Claude Code GitHub Actions with Bedrock

Written by Michael Lip · Solo founder of Zovo · $400K+ on Upwork · 100% JSS Join 50+ builders · More at zovo.one

Running Claude Code in GitHub Actions with Amazon Bedrock as the backend lets you automate code reviews, generate test cases, and get AI-assisted deployment checks in your CI/CD pipeline. This guide covers the complete setup from IAM roles to workflow YAML, using Bedrock instead of the Anthropic API for enterprise compliance.

The Problem

Teams want Claude Code in their CI/CD pipeline for automated code review and testing, but using the Anthropic API directly raises compliance concerns. Amazon Bedrock provides Claude models through your existing AWS account, keeping all data within your AWS boundary. However, configuring GitHub Actions to authenticate with Bedrock through OIDC and run Claude Code headlessly requires careful setup.

Quick Solution

  1. Enable Claude models in Amazon Bedrock Console for your AWS region.

  2. Create an IAM role for GitHub Actions with OIDC trust:

{
  "Version": "2012-10-17",
  "Statement": [
    {
      "Effect": "Allow",
      "Principal": {
        "Federated": "arn:aws:iam::YOUR_ACCOUNT:oidc-provider/token.actions.githubusercontent.com"
      },
      "Action": "sts:AssumeRoleWithWebIdentity",
      "Condition": {
        "StringEquals": {
          "token.actions.githubusercontent.com:aud": "sts.amazonaws.com"
        },
        "StringLike": {
          "token.actions.githubusercontent.com:sub": "repo:YOUR_ORG/YOUR_REPO:*"
        }
      }
    }
  ]
}
  1. Attach the Bedrock invoke policy:
{
  "Version": "2012-10-17",
  "Statement": [
    {
      "Effect": "Allow",
      "Action": ["bedrock:InvokeModel", "bedrock:InvokeModelWithResponseStream"],
      "Resource": "arn:aws:bedrock:us-east-1::foundation-model/anthropic.claude-*"
    }
  ]
}
  1. Create .github/workflows/claude-review.yml:
name: Claude Code Review
on:
  pull_request:
    types: [opened, synchronize]

permissions:
  id-token: write
  contents: read
  pull-requests: write

jobs:
  review:
    runs-on: ubuntu-latest
    steps:
      - uses: actions/checkout@v4

      - uses: aws-actions/configure-aws-credentials@v4
        with:
          role-to-assume: arn:aws:iam::YOUR_ACCOUNT:role/github-claude-role
          aws-region: us-east-1

      - name: Install Claude Code
        run: npm install -g @anthropic-ai/claude-code

      - name: Run Claude Review
        env:
          CLAUDE_CODE_USE_BEDROCK: "1"
          AWS_REGION: us-east-1
        run: |
          claude --print "Review the changes in this PR for bugs, security issues, and code quality.

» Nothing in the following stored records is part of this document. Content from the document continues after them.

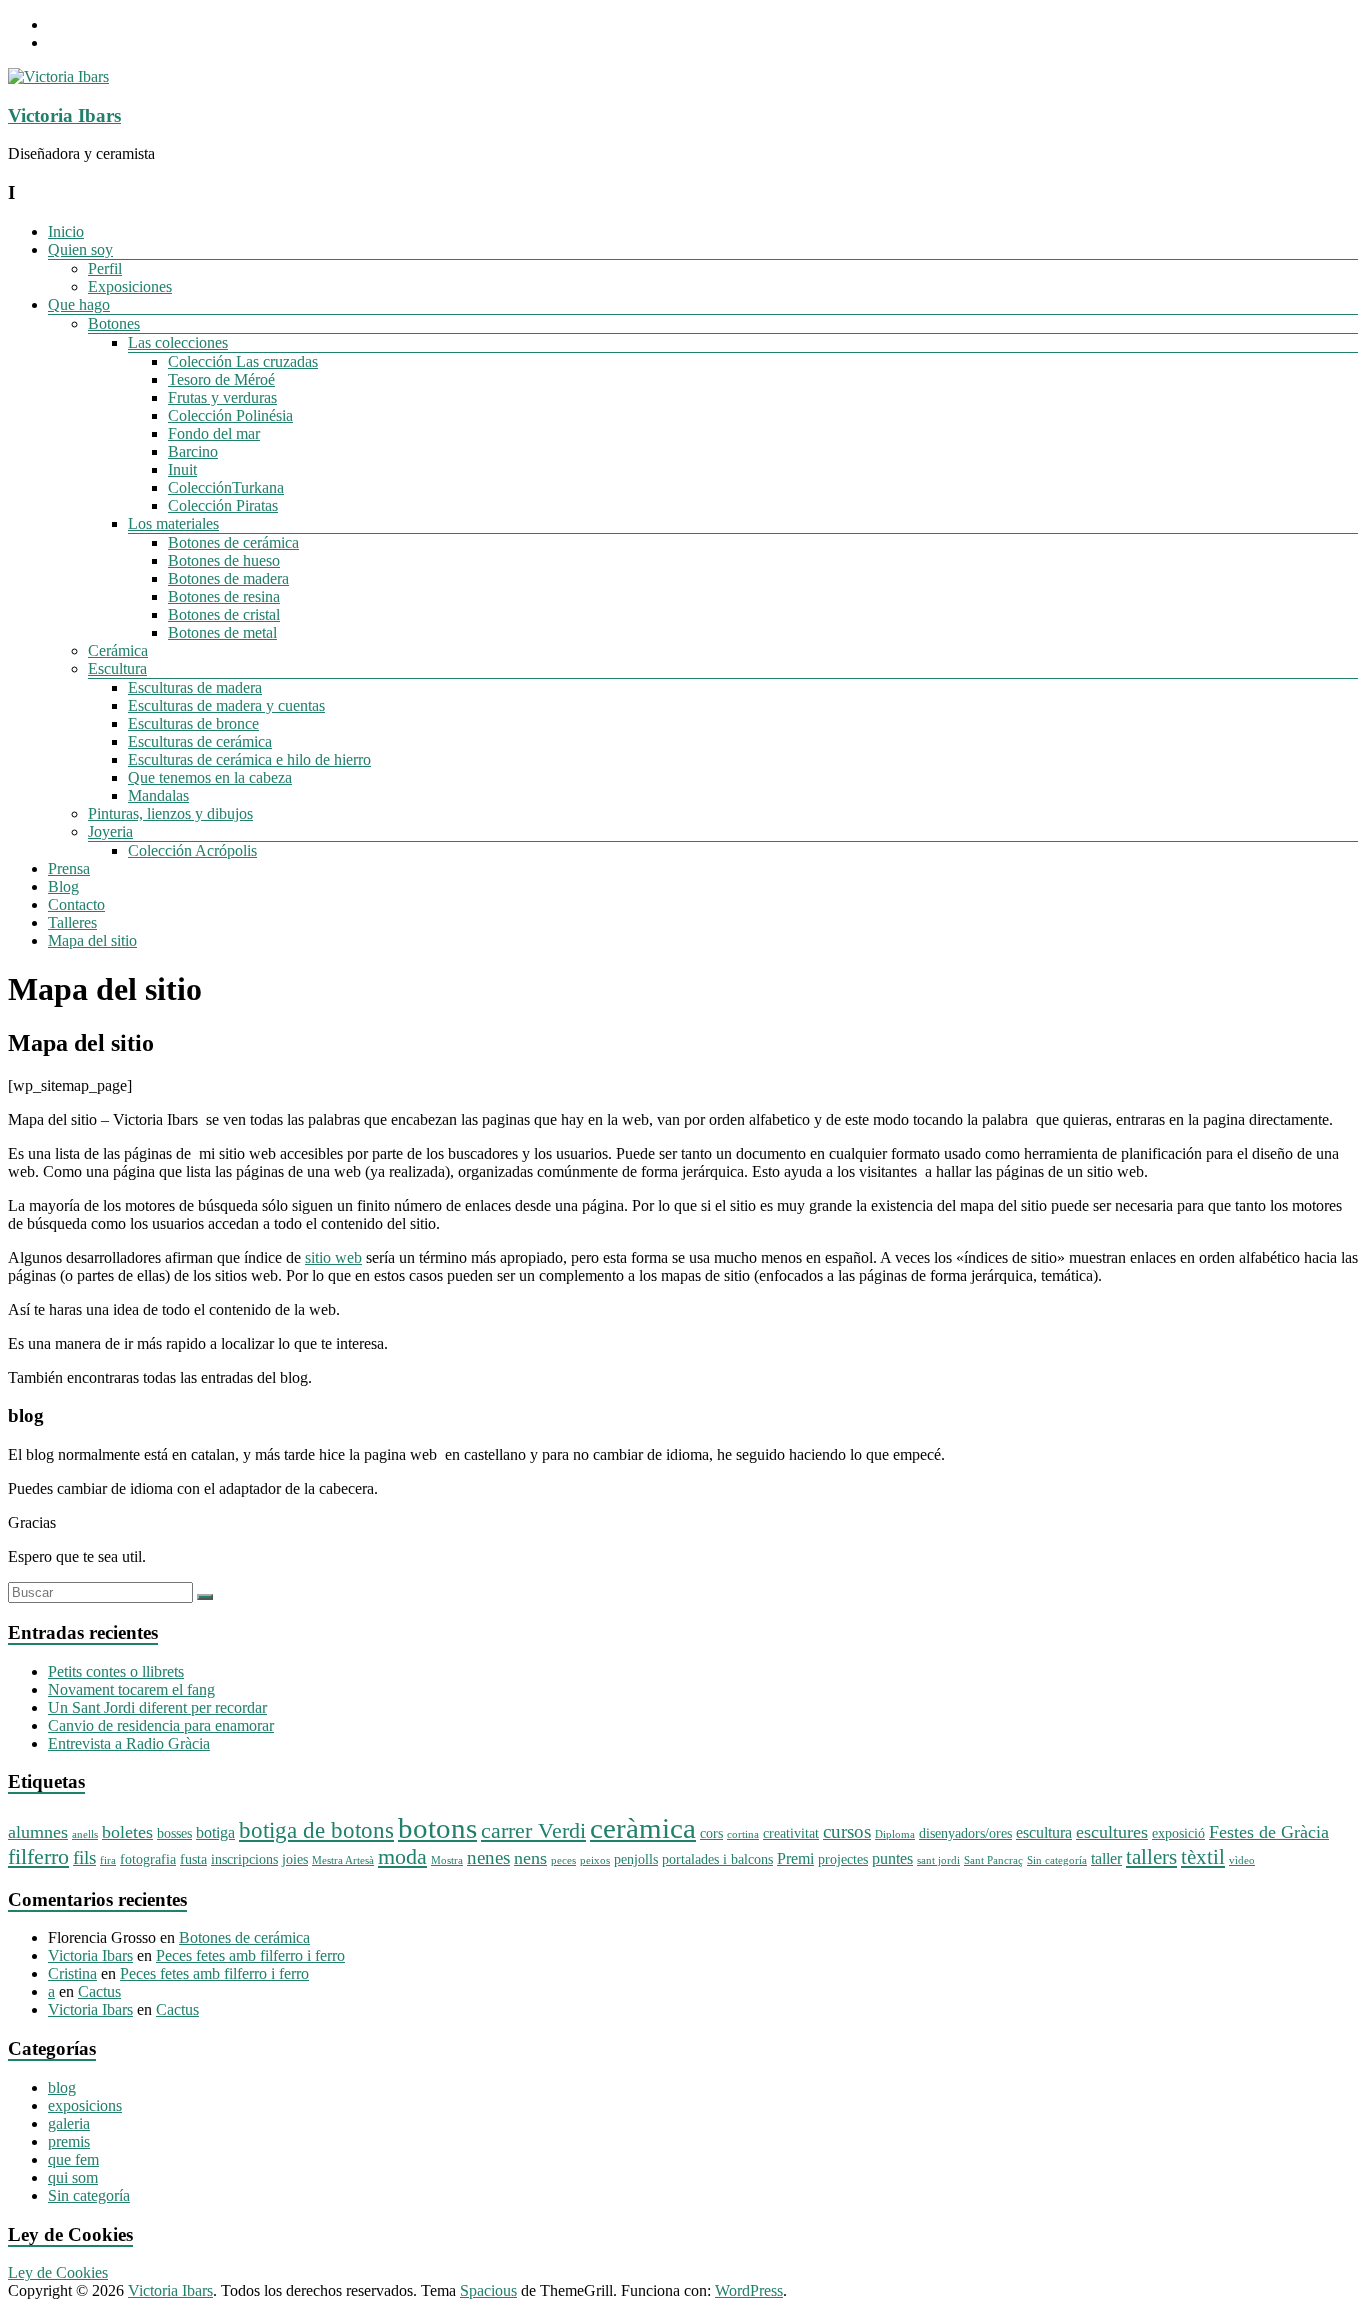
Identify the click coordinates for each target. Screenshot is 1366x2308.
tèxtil (1203, 1857)
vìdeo (1242, 1860)
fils (84, 1857)
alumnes (38, 1832)
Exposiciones (130, 286)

Output a summary." > review.txt
          cat review.txt
  1. Push the workflow and open a PR to trigger the review.

How It Works

GitHub Actions OIDC federation lets your workflow assume an AWS IAM role without storing long-lived credentials. The configure-aws-credentials action exchanges the GitHub OIDC token for temporary AWS credentials, which Claude Code uses to call Bedrock.

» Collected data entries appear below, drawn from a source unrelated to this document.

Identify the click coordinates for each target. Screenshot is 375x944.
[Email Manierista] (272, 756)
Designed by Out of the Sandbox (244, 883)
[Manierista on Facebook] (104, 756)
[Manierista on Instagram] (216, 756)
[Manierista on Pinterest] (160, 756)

Setting CLAUDE_CODE_USE_BEDROCK=1 tells Claude Code to route all API calls through Amazon Bedrock instead of the Anthropic API. The --print flag runs Claude in non-interactive mode, outputting results to stdout, which is essential for CI/CD pipelines.

The workflow triggers on pull requests, giving Claude access to the diff. You can extend this to post review comments directly on the PR using the GitHub CLI or API.

Common Issues

“Access denied” on Bedrock InvokeModel. Verify your IAM role has the bedrock:InvokeModel permission and the resource ARN matches the Claude model you are using. Check that the model is enabled in your Bedrock Console for the specified region.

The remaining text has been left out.